Sunday, May 8, 2011

Control Iterations with Scope

To a project manager (PM), delivering a project on time is one of the three top concerns other than budget and user-expectation. In traditional waterfall model, each development stage is defined with a time span attribute in the project schedule. But in modern Agile model, the whole development is broken down into iterations, each of which comprises of a set of work efforts on user stories (as defined in XP). To achieve the “on time” target in this paradigm, PM needs to constantly monitor the user stories backlog to ensure all of them are inline with the project scope, because scope creep is one the primary reason for project delay.

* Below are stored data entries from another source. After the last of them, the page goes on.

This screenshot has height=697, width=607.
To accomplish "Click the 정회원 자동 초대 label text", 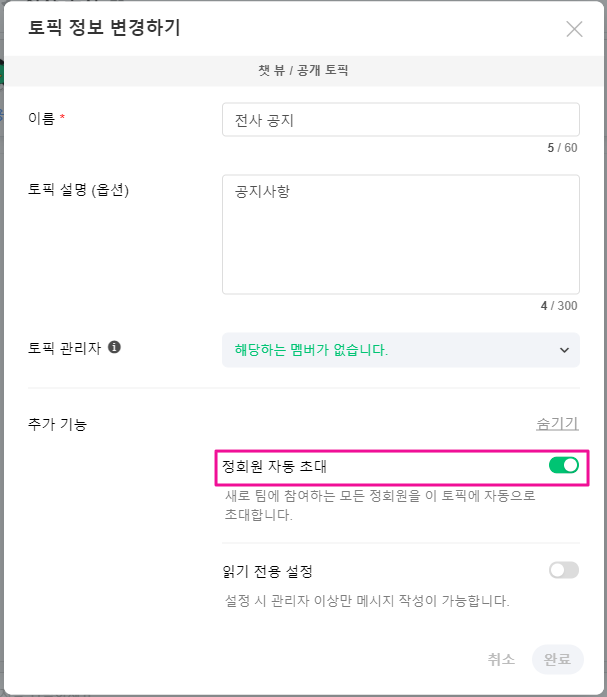I will coord(274,466).
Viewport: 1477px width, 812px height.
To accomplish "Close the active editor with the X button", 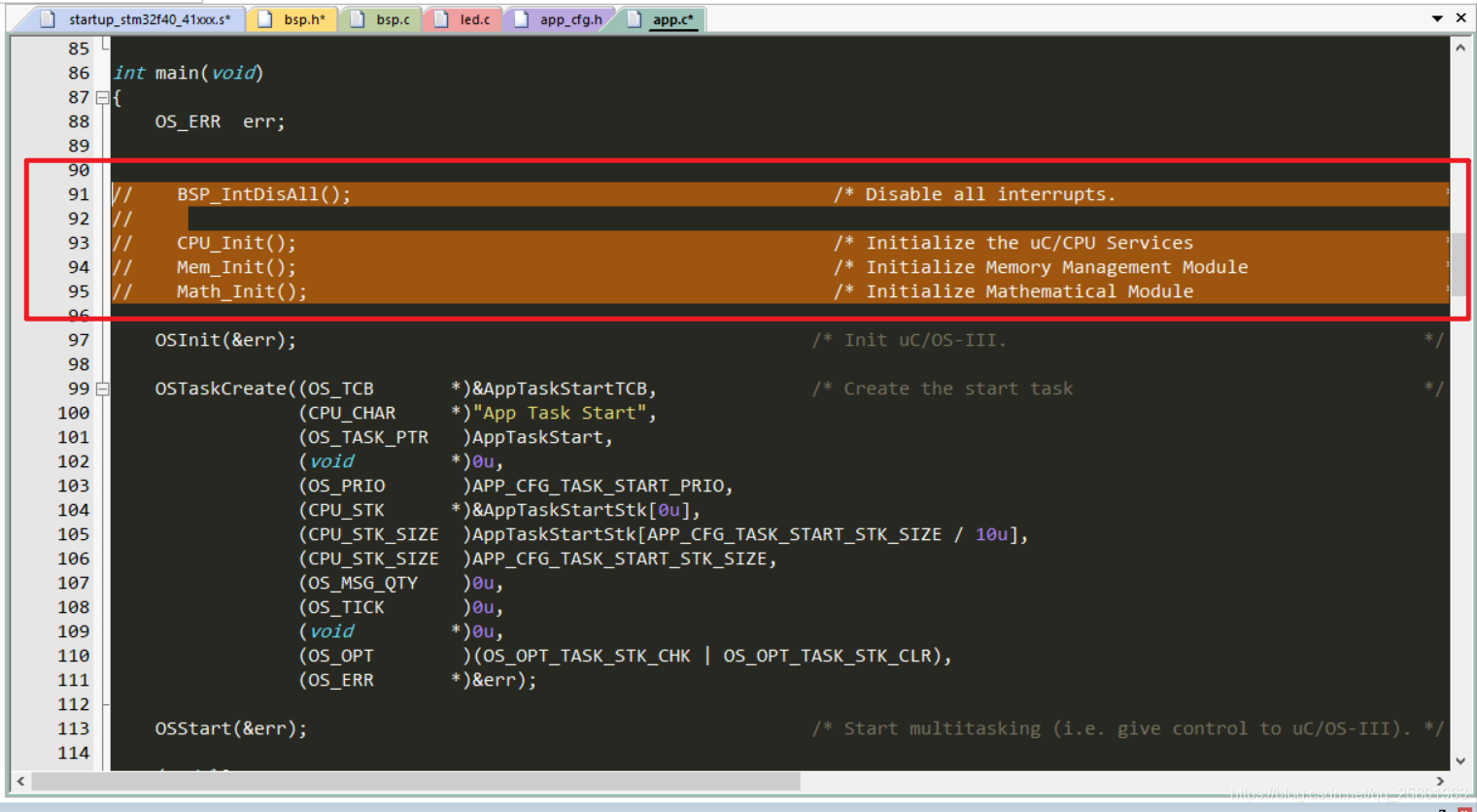I will (x=1460, y=18).
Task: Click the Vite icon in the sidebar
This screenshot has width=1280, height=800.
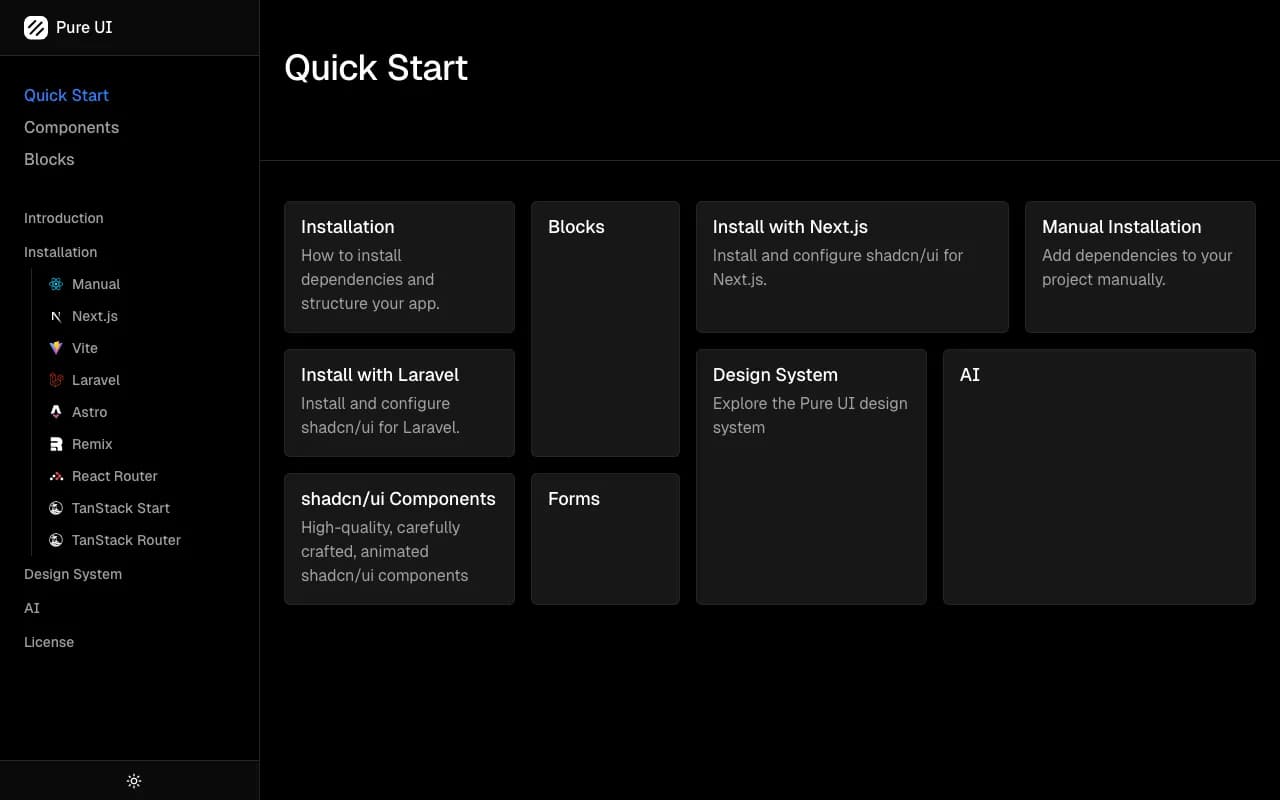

The whole idea of Agile preferred over waterfall is that it “embraces changes”, as it works in iterations and in incremental evolution, in stead of in holistic. But I hope this doesn’t give developers and business users alike a misleading sense that creating requirements can be less serious, with an attitude “if they are not right, we can change in later iterations,” which technically seems right and inline with the idea of “iteration”, but given a project context having time and schedule defined, is wrong. Any divergence from the scope causes extra work effort and time, impacting “on time” delivery of the project.

Moreover, user stories should evolve towards the right direction. That “Requirements constantly change” means the user stories in the backlog are evolving too. And creating new user stories should be a serious work that makes sure they evolve to the right direction, meaning even a user story is in the scope, it still could be evolving to a direction rather than getting closer to its final state. We see a lot of back-and-forth with requirements, and they do cause waste of time and resource, and pull back the project.

So, a PM should constantly check new user stories to ensure they are in scope, and evolving to the right direction.

Still, is these enough for PM to control time in an Agile paradigm? Not really. If he doesn’t define and control the number of iterations for the project, how can he ensure the project’s time span? I will investigate this in next article.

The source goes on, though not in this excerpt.